41100-import.rmd

# Uploading your data{#ximport}

This page tells you how to get your data into the right format for uploading to Causal Map. There are different formats to choose from: pick the one which is most convenient for you.

Currently, you can work with 5 different types of formats in the Causal Map App, they are:

1. [Text documents](#ximport2excel): you can upload multiple text files, doc, docx, or pdf files.
2. [Standard format Excel](#xupload-standard-format): an Excel file with one worksheet called `statements` with one row per statement and optionally other worksheets for `sources` etc. 
3. [Wide format Excel](#xupload-google): an Excel file with one worksheet containing row for each source, one column for each question. e.g. data from Google Forms. 
4. [Hybrid format Excel](#ximport-quip): an Excel file with one worksheet containing one row for each answer and includes the statements as one kind of answer but also includes rows for additional data like gender.
5. [Links-only Excel](#xlinks-only): an Excel file with just one worksheet called `links` with just the columns `from_label` and `to_label`. When you want to analyse causal links from elsewhere.
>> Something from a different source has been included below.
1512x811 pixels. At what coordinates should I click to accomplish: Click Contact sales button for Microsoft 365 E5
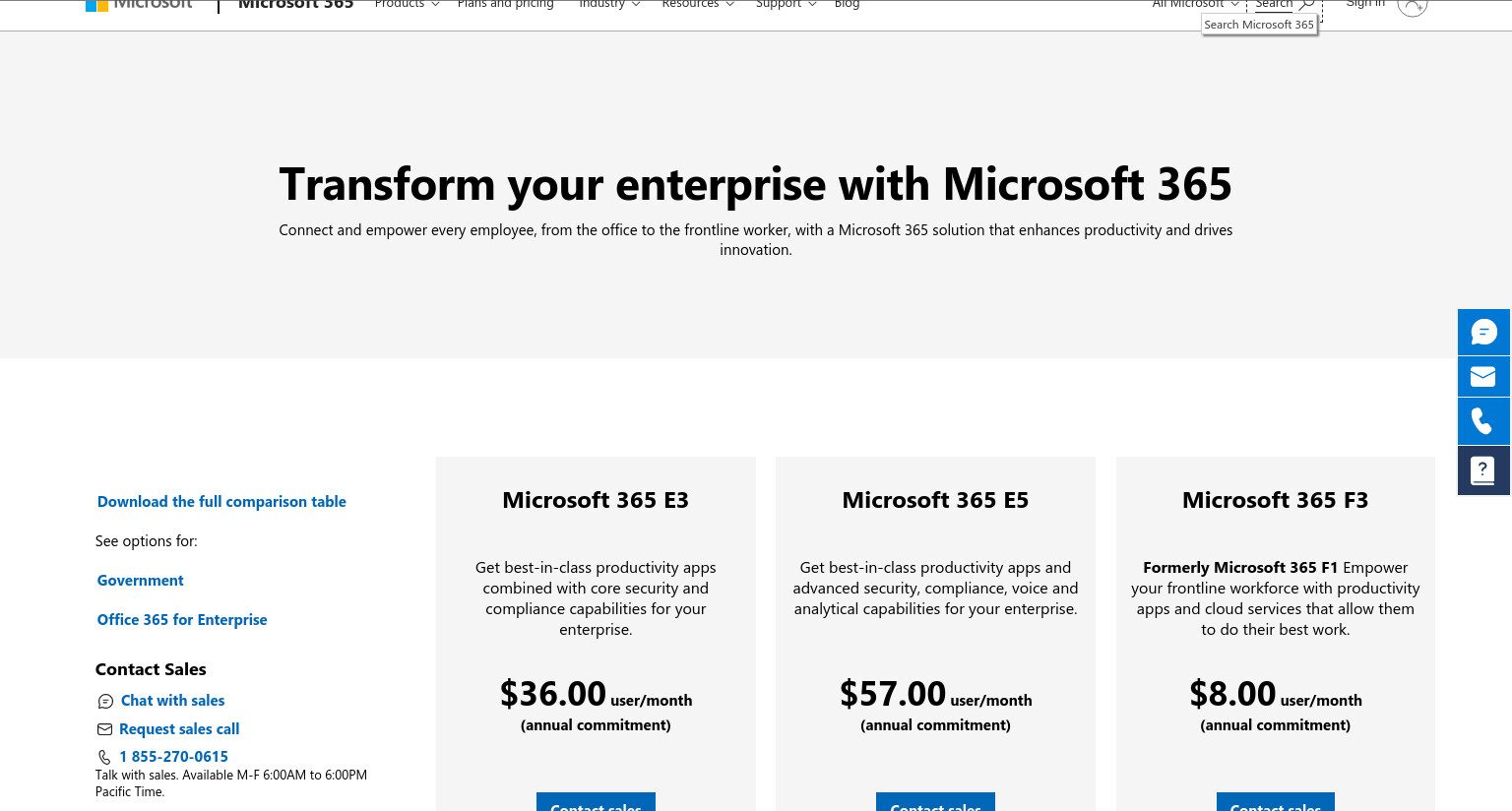coord(935,802)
## 🧪Uploading text documents including Word and PDFs{#ximport2excel}

If your data is in the form of several word processing documents like Word .docx or .odt, or plain text documents or even PDFs,  you don't need to bother with Excel files, you can just upload your text files directly.

Preparing your files: If you wish, in your doc, docx and text files, you can separate text into statements by inserting lines containing just `--` (that is two hyphen characters together) where you want to separate statements, like this. 
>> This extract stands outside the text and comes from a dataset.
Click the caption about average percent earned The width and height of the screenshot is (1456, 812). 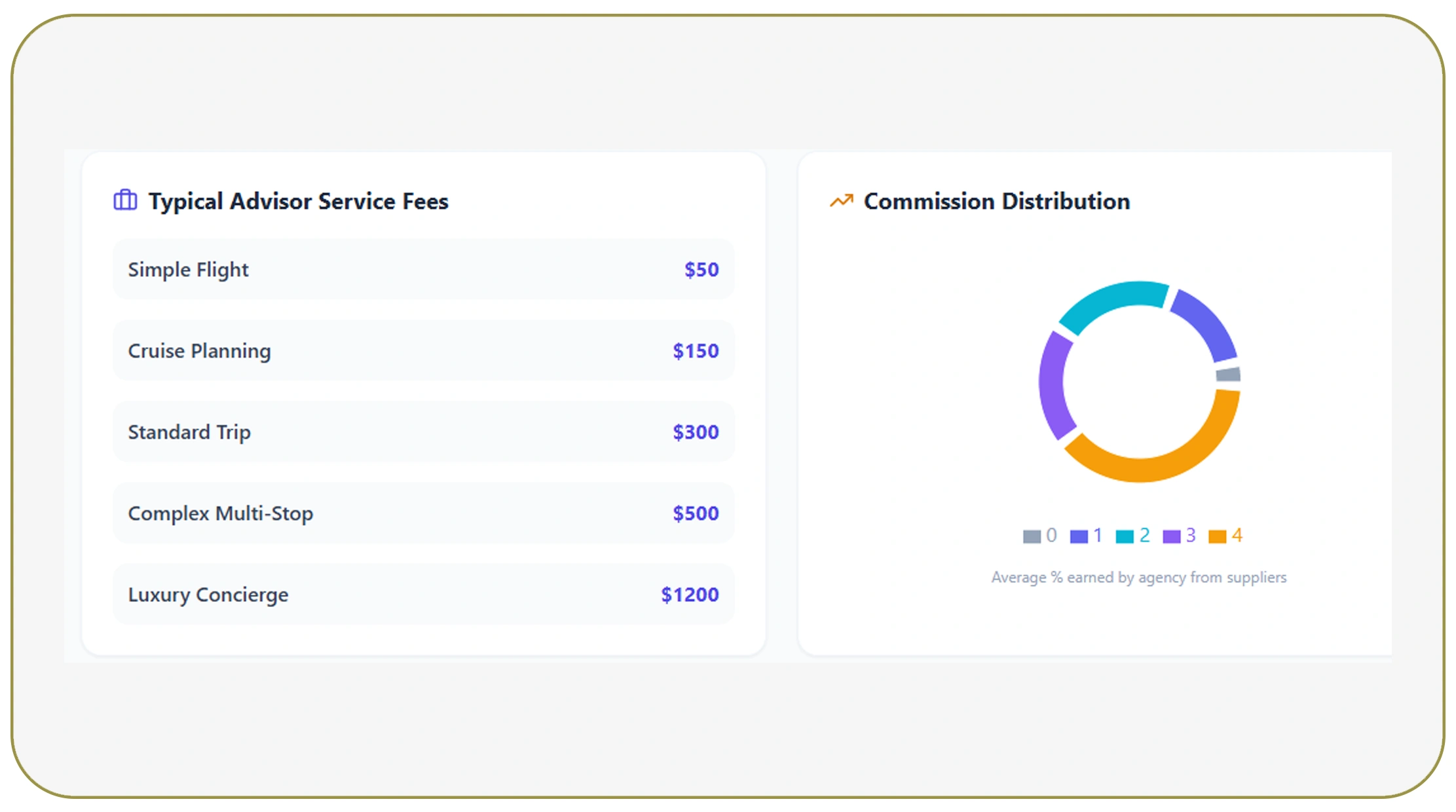tap(1140, 577)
![image-20230216082039612](_assets/image-20230216082039612.png)

Otherwise, doc and docx files will be broken into paragraphs and pdf files will be broken into pages.

You can also use the same trick to add question_id and respondent_id to your upload, like this:

![image-20230216085616986](_assets/image-20230216085616986.png)

That means you can add, at the top of your statement after the `--`, exactly one or other of these: 

- `question_id:` followed by the ID of the question (a single string of characters with no spaces) **and/or** 
- exactly the text `respondent_id:` followed by the ID of the respondent (a single string of characters with no spaces) 

You don't need to do this for every statement, only where the question_id or respondent_id *changes*. So add it for every new question and/or every new respondent.


Wait, you say, what's a respondent? Well we already have `source_id` which is the name of the document. Usually you will have one document for one respondent, so you won't need respondent_id. You will usually only want to use `respondent_id` when your respondents change within one document, for example in a focus group transcript. 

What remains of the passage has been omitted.